### Provided records

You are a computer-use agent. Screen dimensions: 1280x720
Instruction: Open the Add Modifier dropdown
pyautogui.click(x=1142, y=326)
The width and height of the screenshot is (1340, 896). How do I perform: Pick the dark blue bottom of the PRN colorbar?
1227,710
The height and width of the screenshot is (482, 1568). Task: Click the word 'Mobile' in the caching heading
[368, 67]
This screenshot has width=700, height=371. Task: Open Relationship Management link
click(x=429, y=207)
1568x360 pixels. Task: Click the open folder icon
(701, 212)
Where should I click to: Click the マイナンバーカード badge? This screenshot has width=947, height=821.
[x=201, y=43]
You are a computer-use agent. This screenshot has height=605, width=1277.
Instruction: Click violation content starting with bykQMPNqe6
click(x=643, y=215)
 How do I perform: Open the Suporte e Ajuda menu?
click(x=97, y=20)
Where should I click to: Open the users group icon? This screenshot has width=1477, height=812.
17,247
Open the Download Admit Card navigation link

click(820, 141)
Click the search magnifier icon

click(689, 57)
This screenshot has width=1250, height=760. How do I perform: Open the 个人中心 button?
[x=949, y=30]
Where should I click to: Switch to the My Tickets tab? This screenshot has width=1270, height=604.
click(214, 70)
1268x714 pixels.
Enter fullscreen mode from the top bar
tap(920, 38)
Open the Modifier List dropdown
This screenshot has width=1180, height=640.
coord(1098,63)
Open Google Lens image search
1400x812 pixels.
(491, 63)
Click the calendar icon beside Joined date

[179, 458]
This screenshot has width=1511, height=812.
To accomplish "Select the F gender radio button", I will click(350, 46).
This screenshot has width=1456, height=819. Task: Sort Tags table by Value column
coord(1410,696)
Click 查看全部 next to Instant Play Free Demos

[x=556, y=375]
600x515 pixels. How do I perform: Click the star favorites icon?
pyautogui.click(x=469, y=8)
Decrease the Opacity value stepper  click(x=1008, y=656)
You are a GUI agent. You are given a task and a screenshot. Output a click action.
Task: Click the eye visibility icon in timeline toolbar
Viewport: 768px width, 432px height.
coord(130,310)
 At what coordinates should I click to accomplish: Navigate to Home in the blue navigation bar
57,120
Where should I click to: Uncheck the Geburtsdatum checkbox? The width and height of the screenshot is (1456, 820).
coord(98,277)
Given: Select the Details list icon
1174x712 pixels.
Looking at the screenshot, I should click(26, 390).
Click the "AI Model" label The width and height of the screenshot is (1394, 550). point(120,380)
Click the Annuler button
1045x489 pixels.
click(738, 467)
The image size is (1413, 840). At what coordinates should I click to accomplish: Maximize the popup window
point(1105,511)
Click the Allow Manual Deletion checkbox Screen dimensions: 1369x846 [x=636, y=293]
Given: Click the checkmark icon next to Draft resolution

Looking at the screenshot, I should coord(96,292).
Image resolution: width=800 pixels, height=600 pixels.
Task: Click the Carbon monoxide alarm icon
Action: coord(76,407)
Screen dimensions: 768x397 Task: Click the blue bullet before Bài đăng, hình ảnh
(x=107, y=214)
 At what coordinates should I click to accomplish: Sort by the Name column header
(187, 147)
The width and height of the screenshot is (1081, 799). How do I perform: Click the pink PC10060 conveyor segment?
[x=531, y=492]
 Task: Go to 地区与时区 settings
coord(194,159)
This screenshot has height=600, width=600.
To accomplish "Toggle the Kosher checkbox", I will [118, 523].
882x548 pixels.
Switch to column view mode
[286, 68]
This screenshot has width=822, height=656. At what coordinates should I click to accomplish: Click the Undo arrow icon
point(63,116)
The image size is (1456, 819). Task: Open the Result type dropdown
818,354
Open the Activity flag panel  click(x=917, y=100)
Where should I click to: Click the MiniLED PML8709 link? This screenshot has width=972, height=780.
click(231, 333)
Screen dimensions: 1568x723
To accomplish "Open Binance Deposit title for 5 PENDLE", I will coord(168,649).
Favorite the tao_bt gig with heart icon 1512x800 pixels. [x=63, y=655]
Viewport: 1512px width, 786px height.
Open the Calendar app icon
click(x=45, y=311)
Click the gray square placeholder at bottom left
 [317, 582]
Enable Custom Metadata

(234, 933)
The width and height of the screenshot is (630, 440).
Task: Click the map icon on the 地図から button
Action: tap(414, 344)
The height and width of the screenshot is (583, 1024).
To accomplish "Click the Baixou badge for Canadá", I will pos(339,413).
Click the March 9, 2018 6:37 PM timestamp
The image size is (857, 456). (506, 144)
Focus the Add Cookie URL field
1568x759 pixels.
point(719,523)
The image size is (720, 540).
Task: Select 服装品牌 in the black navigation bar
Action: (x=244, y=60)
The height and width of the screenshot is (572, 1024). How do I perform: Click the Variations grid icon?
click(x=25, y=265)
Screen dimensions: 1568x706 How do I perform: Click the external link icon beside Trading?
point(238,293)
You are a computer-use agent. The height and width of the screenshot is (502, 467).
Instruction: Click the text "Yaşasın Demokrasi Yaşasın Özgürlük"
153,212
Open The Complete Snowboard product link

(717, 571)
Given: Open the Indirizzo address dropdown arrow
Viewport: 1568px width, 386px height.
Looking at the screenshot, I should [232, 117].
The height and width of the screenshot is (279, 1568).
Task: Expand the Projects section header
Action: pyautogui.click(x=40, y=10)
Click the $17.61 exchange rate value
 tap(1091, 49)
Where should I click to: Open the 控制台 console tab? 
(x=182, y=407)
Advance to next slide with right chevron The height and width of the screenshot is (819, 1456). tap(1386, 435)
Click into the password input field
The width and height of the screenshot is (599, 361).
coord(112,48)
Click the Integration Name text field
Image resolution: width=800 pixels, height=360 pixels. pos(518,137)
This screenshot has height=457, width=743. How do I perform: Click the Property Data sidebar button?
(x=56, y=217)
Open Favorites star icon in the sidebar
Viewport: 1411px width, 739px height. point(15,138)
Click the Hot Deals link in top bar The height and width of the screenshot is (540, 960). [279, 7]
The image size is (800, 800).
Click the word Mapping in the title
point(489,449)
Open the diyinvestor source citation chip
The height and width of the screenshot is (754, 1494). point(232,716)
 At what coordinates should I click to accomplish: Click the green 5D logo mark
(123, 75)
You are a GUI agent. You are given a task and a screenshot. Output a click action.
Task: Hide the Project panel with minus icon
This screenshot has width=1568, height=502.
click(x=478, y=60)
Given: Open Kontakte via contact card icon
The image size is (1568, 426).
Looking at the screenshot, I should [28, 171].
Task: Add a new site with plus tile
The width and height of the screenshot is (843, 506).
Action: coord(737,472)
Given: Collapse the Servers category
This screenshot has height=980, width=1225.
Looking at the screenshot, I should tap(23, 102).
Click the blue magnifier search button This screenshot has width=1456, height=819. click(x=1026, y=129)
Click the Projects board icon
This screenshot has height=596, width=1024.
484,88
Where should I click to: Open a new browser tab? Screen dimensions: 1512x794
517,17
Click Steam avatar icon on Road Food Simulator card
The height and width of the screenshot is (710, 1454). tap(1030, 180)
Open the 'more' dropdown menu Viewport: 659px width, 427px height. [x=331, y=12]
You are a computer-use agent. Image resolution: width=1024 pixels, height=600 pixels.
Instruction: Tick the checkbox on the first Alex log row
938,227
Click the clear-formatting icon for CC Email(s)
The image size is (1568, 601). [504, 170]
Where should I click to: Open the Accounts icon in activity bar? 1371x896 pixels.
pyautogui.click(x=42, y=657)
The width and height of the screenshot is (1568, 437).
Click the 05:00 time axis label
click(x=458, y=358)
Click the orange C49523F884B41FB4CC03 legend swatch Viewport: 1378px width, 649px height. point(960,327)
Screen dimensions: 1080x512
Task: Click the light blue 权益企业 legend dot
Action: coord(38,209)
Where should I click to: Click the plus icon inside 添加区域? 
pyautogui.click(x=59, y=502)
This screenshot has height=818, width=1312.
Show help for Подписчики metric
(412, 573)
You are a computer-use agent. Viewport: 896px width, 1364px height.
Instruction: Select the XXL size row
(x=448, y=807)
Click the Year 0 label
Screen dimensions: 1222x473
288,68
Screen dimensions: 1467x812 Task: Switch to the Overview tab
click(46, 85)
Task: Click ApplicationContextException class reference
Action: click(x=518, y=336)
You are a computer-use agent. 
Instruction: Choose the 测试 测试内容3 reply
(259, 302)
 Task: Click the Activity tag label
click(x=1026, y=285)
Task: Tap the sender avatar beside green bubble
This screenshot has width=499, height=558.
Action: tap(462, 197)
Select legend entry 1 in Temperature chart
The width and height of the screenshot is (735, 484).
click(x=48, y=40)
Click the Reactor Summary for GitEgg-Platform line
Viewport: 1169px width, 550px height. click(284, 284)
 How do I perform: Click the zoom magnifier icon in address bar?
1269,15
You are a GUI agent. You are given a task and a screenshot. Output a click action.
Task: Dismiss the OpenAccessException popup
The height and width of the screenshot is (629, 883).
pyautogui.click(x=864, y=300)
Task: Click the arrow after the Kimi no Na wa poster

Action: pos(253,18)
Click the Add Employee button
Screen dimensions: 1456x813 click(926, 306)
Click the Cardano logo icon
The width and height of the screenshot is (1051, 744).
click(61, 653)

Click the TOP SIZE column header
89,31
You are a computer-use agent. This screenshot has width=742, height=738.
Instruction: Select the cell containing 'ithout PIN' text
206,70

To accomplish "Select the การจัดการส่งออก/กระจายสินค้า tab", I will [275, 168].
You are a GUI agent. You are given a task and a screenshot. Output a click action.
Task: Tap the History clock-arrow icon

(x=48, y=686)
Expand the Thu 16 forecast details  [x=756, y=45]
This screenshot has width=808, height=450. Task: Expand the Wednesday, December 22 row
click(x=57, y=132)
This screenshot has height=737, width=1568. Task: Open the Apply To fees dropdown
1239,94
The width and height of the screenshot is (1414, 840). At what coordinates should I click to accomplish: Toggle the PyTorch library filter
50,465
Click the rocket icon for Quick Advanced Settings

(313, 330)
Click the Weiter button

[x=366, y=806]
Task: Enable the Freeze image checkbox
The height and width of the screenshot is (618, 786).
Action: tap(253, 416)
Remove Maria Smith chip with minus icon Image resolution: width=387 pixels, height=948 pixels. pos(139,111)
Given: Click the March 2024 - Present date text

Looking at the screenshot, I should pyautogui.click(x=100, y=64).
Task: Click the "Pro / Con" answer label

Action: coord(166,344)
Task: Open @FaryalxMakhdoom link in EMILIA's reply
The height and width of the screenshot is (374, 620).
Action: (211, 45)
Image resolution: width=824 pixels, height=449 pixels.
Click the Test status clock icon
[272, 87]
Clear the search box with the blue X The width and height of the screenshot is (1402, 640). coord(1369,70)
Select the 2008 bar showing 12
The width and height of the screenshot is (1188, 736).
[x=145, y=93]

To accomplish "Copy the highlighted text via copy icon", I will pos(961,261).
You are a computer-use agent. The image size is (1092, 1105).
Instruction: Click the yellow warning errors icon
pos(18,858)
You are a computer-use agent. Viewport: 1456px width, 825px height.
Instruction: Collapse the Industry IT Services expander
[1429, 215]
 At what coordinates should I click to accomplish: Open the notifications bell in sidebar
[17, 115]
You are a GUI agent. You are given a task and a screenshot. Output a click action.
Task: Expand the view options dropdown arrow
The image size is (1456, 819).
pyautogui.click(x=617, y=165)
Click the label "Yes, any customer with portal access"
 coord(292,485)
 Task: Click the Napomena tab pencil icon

######

Collect every line of the data above that contains the string "Modifier", matching case exactly, and copy each one.

Instruction: Open the Add Modifier dropdown
Open the Modifier List dropdown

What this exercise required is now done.